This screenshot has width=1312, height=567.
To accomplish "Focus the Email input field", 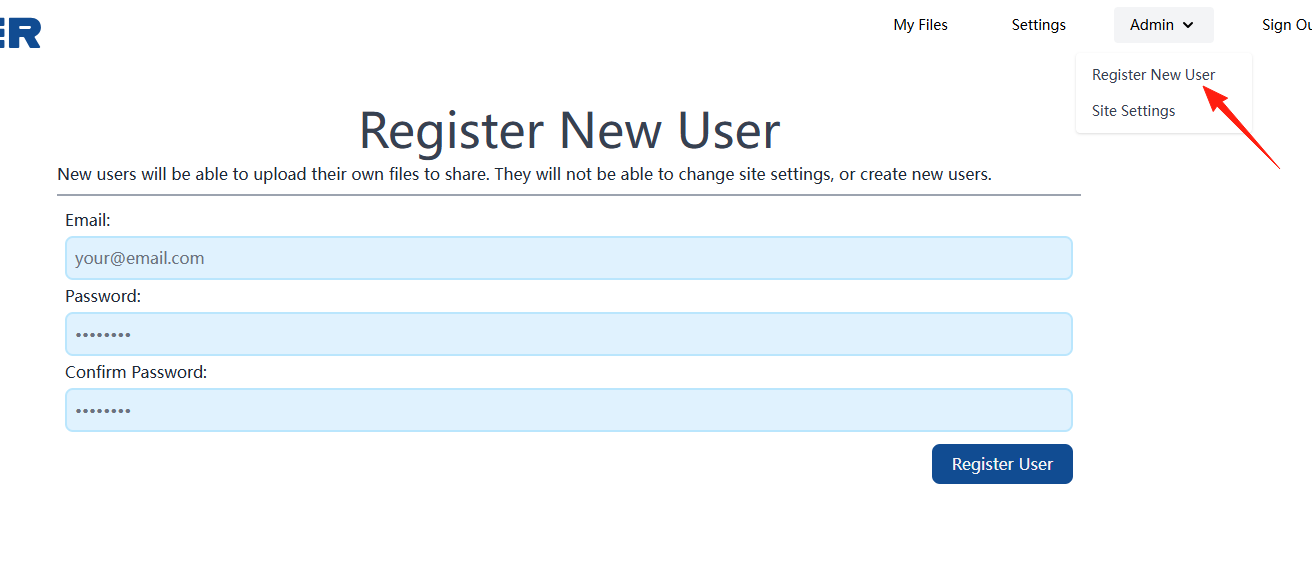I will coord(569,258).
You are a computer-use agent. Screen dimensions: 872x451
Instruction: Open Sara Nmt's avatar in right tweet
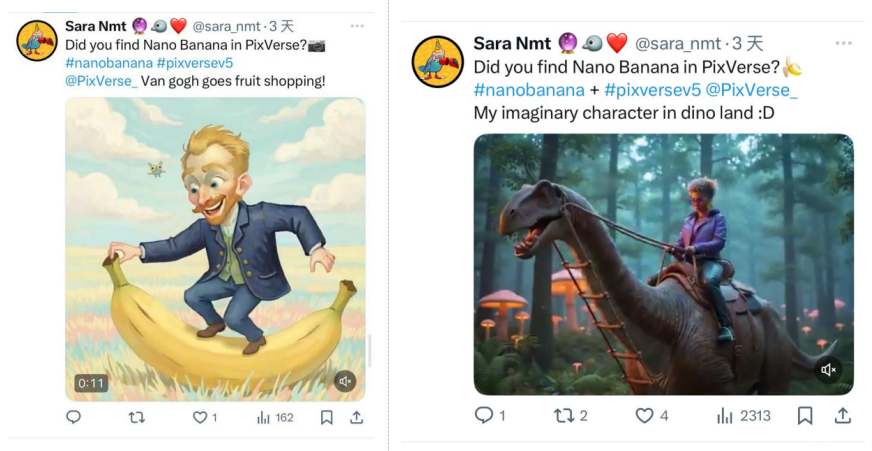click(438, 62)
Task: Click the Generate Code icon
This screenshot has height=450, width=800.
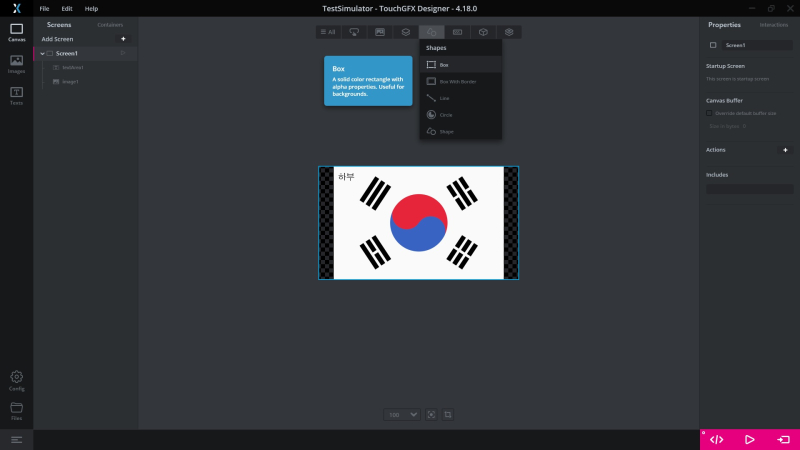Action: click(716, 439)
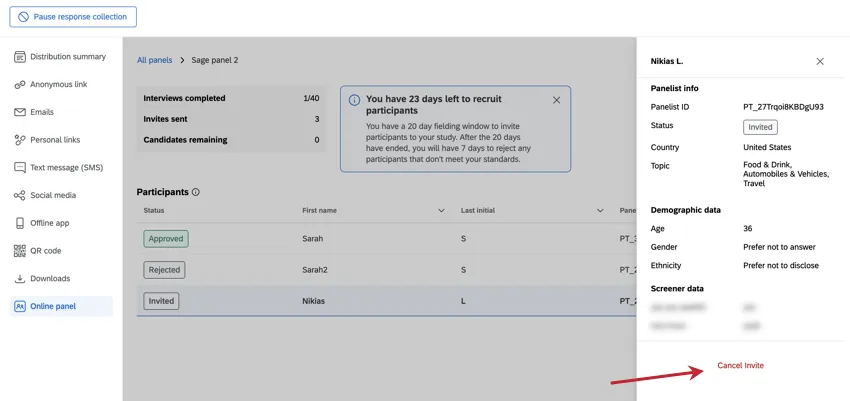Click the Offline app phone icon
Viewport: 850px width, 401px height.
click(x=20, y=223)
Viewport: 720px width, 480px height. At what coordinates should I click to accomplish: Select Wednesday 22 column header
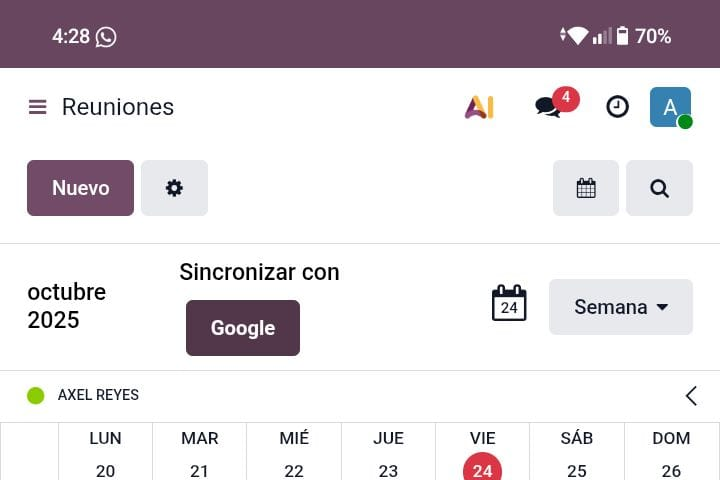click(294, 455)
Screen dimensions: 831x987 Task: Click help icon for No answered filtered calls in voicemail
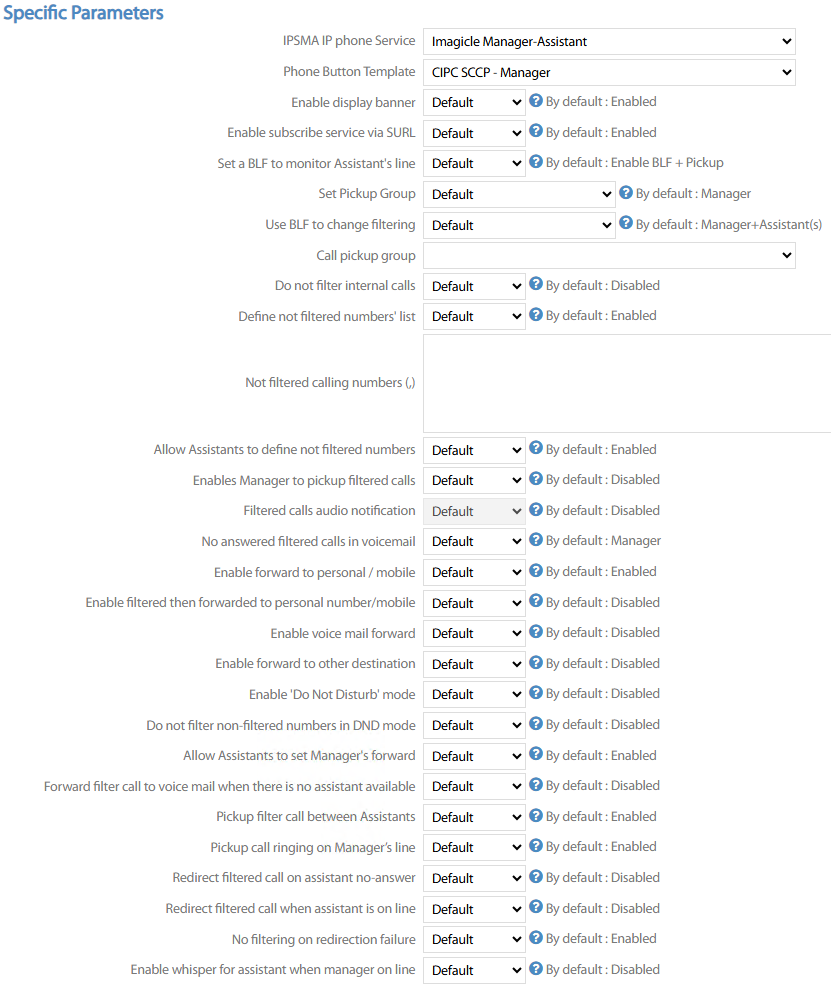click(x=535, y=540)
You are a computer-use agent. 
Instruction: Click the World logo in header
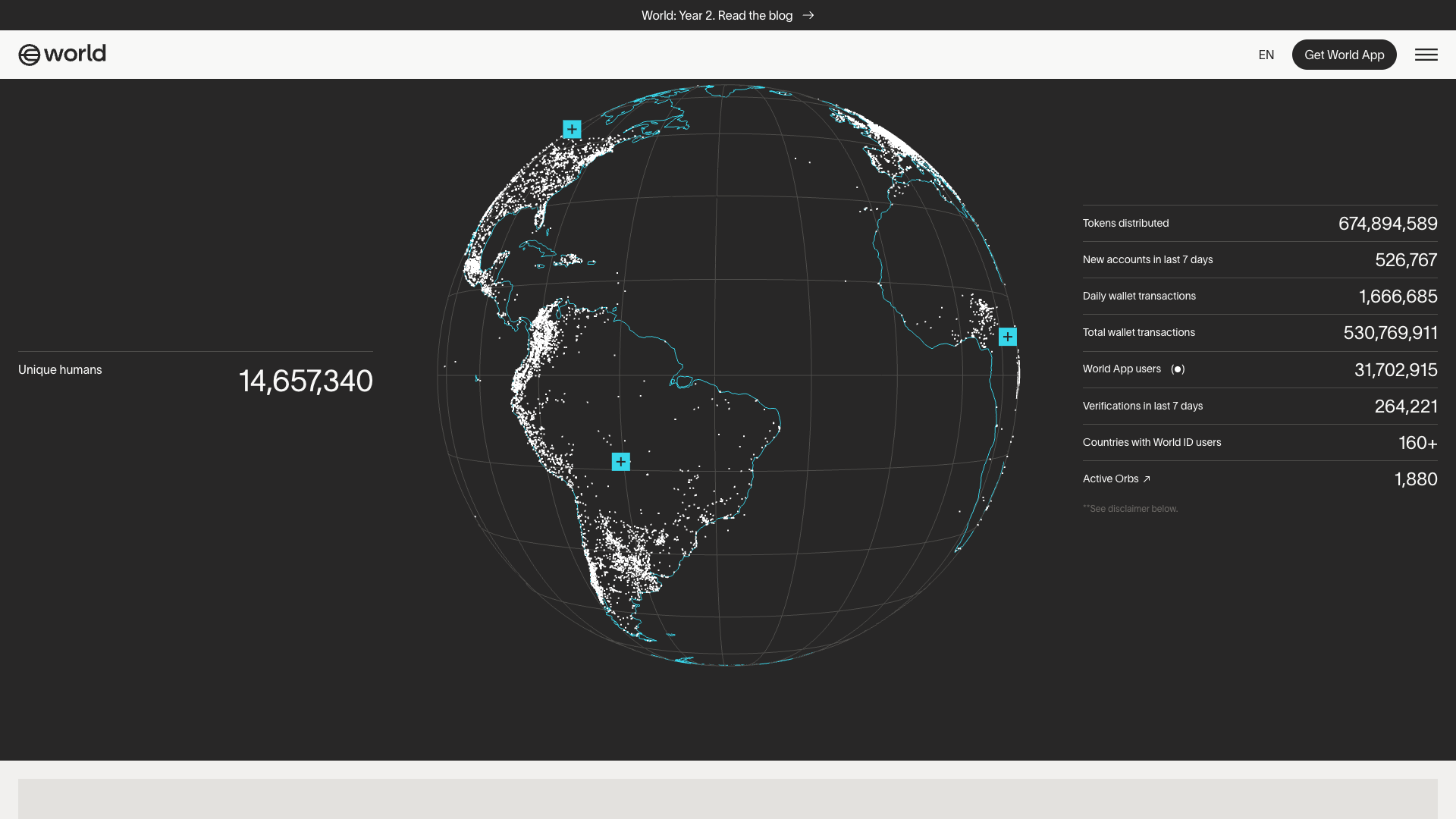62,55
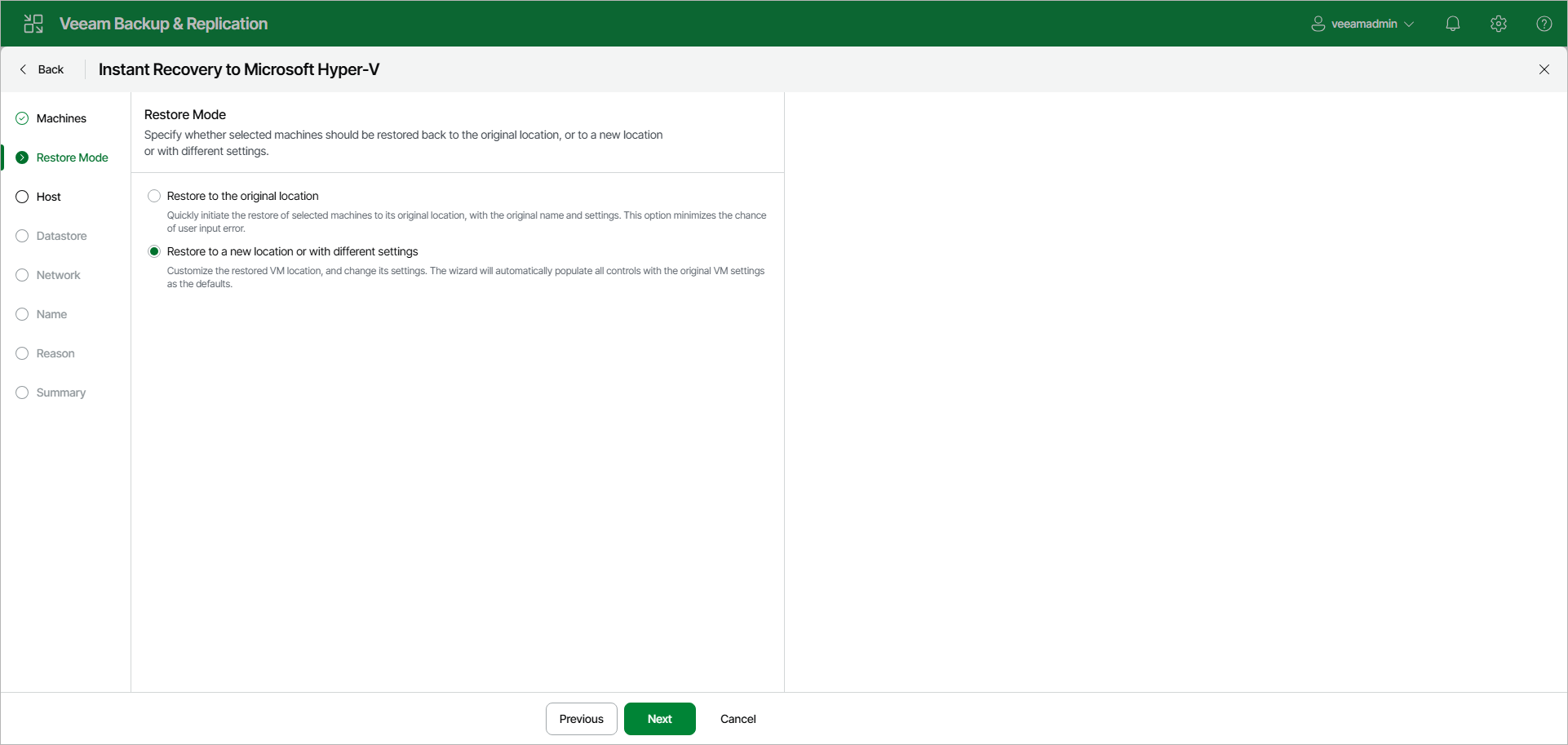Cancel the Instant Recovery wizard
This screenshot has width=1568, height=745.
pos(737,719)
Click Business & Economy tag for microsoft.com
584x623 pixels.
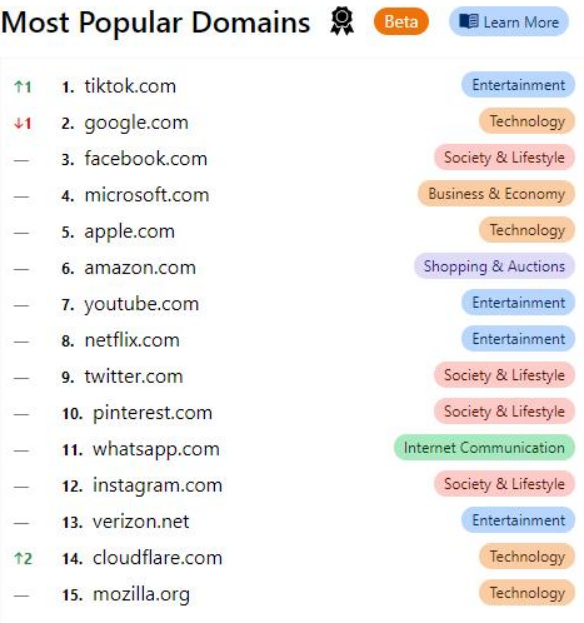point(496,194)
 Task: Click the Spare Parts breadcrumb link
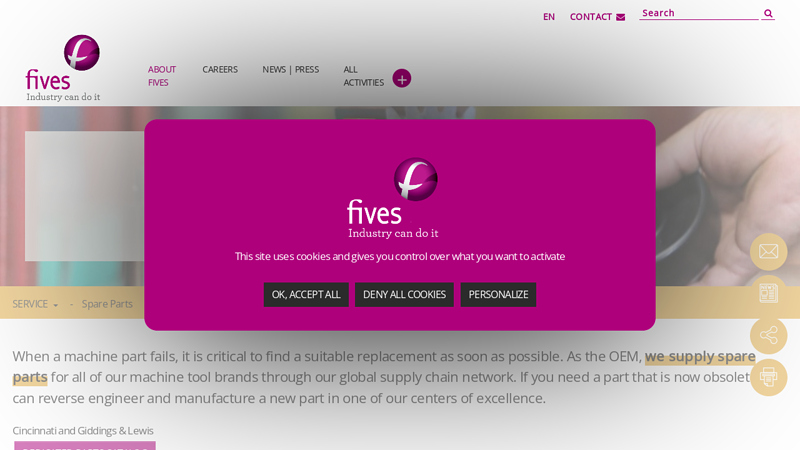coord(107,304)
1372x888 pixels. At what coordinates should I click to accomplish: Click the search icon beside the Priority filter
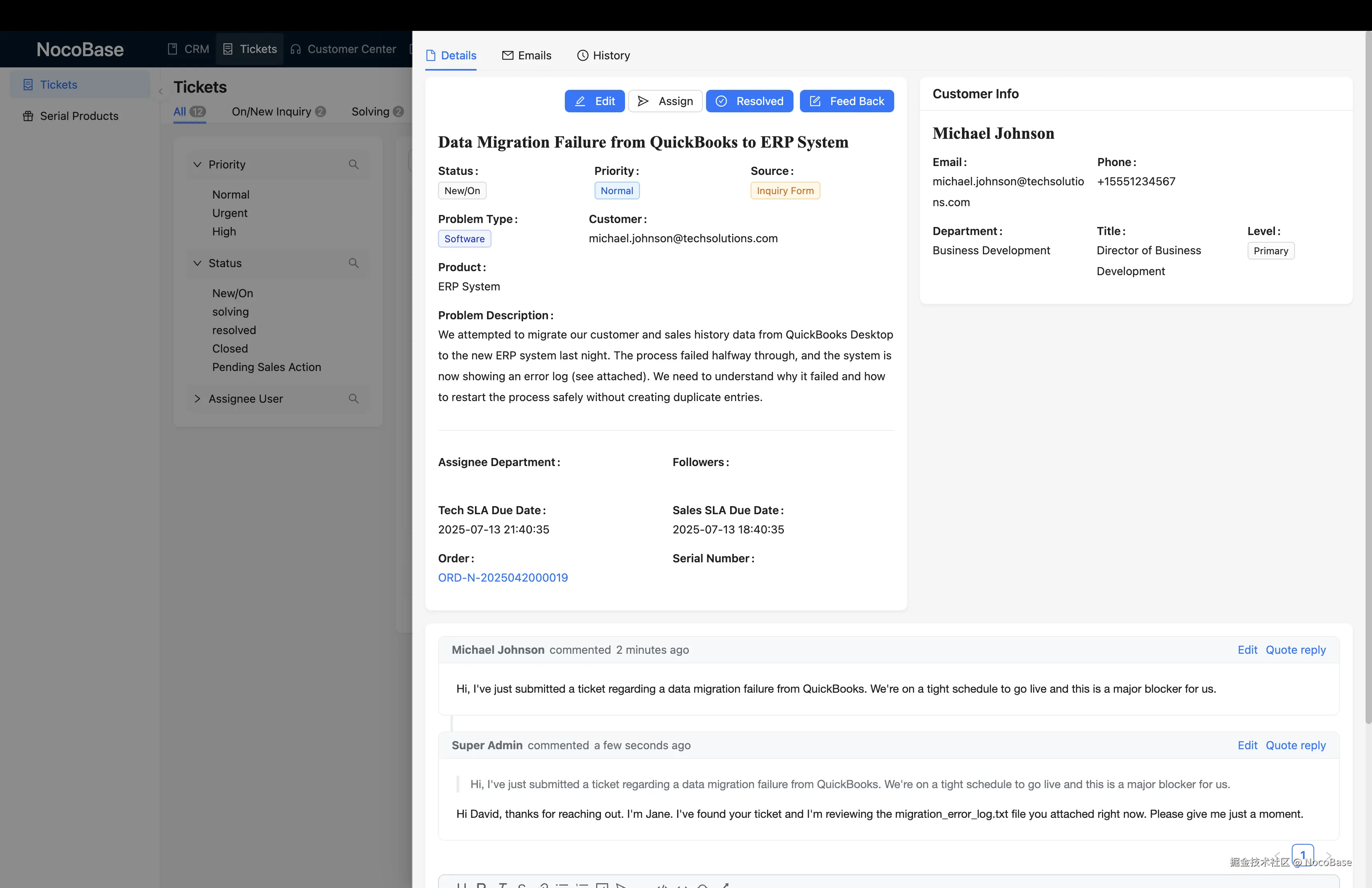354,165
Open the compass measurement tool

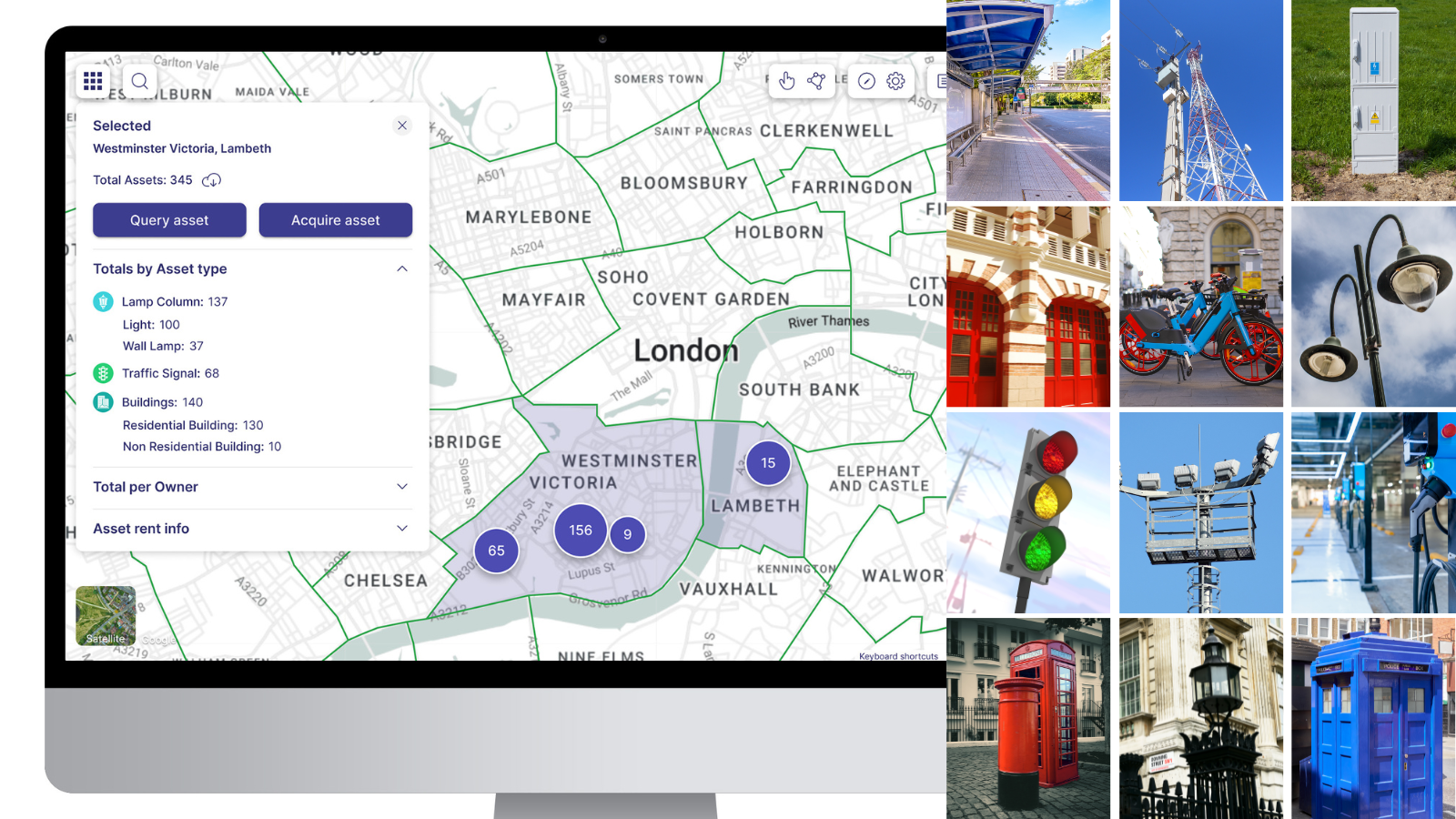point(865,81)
────────────────────
__To be done__
Please filter the rows above and copy each one that contains the string "coordinates". Case counts.

__Result below__
Viewport: 720px width, 480px height. At what coordinates should I click to accomplish: Select Wednesday 22 column header
1372x888 pixels. At what coordinates should I click to accomplish: Click the search icon beside the Priority filter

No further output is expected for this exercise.